Jacqueline Lethbridge was elected the 32nd president of the New Zealand Law Society and will take over the reins in April 2022. But after the Martelli McKegg partner reposted a video of congratulations that included a song with the N-word as its title on Instagram, it seems she’s not off to the best start.
According to a Law Society spokesperson, on the night of October 15, Lethbridge re-shared a congratulatory post and unbeknownst to her, that post “included a song which used offensive language”. Her audio was switched off at the time and as soon as she was aware of it, Lethbridge immediately removed the post.
An apology was later made via Instagram in addition to an apology to the Law Society Council.
“Late last week I re-shared a story from a follower that included an inappropriate song. As soon as I became aware of this I removed it. I want to unreservedly apologise to anyone who might have seen this and who, rightfully, might have been offended by it,” Lethbridge said.
The New Zealand Law Society accepted Lethbridge’s explanation that she made a mistake and acknowledged her apology, a spokesperson said.
“It was not her intention to share inappropriate material and this is a reminder for all in the legal profession of the risks of sharing content posted from other people on social media. The Law Society acknowledges that the post, on the face of it, would cause offence and hurt.”
For context, the word – of Spanish and Portuguese origin – came about as a result of slavery in the 17th century, where Africans were deemed as less than human, who could be sold and bought, were brutally murdered, and had no rights.
In May, a University of Waikato professor apologised after saying the n-word in full during a lecture on representation and reclaiming terms. At the time Race Relations Commissioner Meng Foon said the incident could be used as a learning experience not to be repeated. Last year, Auckland’s Lynfield College said it would censor racial slurs from teaching materials after a student filmed a teacher using the n-word while reading a passage from a book.
Apologies and nuance
On the issue of the apology, the song in and of itself isn’t offensive when used by the descendants of those who had to endure it.
Rather it’s offensive when white people either use the loaded term to incite racial hatred, or blindly appropriate it for social capital without recognition of its historical significance.
For context, in 2018 musician Kendrick Lamar stopped a white woman from singing his song that included the word on stage during a concert. He told Vanity Fair:
“I’ve been on this earth for 30 years and there’s been so many things a Caucasian person said I couldn’t do. Get good credit, buy a house in an urban city. So many things – ‘You can’t do that’ – whether it’s from afar or close up. So if I say this is my word, let me have this one word, please let me have that word.”
Has political correctness gone bad? Suppose it has, dealing with the sense of discomfort and inconvenience of having to widen one’s vocabulary to avoid using the n-word seems a drop in the bucket relative to an uncontestable history of oppression, human rights abuses, and systemic issues for people of colour.

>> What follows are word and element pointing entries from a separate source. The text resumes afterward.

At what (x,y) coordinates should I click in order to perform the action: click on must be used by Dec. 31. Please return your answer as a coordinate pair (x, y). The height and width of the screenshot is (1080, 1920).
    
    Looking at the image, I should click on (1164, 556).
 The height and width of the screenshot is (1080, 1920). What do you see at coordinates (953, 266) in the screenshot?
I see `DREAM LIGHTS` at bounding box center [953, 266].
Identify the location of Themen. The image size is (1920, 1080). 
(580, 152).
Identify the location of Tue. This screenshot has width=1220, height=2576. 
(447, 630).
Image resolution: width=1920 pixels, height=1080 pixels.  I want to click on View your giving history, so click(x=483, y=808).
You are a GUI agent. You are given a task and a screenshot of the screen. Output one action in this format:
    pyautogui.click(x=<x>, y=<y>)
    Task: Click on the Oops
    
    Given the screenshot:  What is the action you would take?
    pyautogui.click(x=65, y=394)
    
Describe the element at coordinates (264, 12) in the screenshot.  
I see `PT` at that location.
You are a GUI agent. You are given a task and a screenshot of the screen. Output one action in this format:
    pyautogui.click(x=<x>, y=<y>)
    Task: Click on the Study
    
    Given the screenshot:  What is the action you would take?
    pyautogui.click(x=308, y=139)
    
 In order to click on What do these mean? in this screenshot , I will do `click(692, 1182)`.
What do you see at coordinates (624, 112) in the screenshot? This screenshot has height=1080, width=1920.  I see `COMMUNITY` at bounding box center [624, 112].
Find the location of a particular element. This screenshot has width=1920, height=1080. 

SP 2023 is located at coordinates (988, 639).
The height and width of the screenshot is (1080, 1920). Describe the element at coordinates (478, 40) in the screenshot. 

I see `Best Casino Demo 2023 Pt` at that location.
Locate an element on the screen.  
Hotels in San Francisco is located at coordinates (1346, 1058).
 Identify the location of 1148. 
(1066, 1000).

This situation is entirely different but having had a marketing and communications role at a law firm in a past life I would urge lawyers to post on social media with caution. Reshared posts could be perceived as endorsements, even if the intention – or mens rea – is lacking. Social media policies mean people can be fired if they bring their companies into disrepute.
Semantics, sure, but the devil is in the detail, which seems apropos given lawyers are traditionally known for their meticulous nature.
Where to from here?
Lethbridge will officially take up the role as president in April 2022. In the meantime:
“The [Law Society] does not condone offensive behaviour or language and has put significant effort in recent years into encouraging appropriate behaviour and improving diversity and inclusion within the New Zealand legal profession,” a Law Society spokesperson said.
Some of the initiatives to drive change include: changing the Law Society’s constitution to give Te Hunga Rōia Māori o Aotearoa and the Pacific Lawyers Association representation on the Law Society Council with full voting rights; advocating for taonga to be worn in court; and ensuring that its communications reflect the diversity of the legal profession alongside tools and resources to support greater inclusion.
Looking ahead, the Independent Review of the statutory framework for legal services will consider how commitments to the bi-cultural foundations of Aotearoa and inclusion and diversity can be strengthened, the spokesperson said.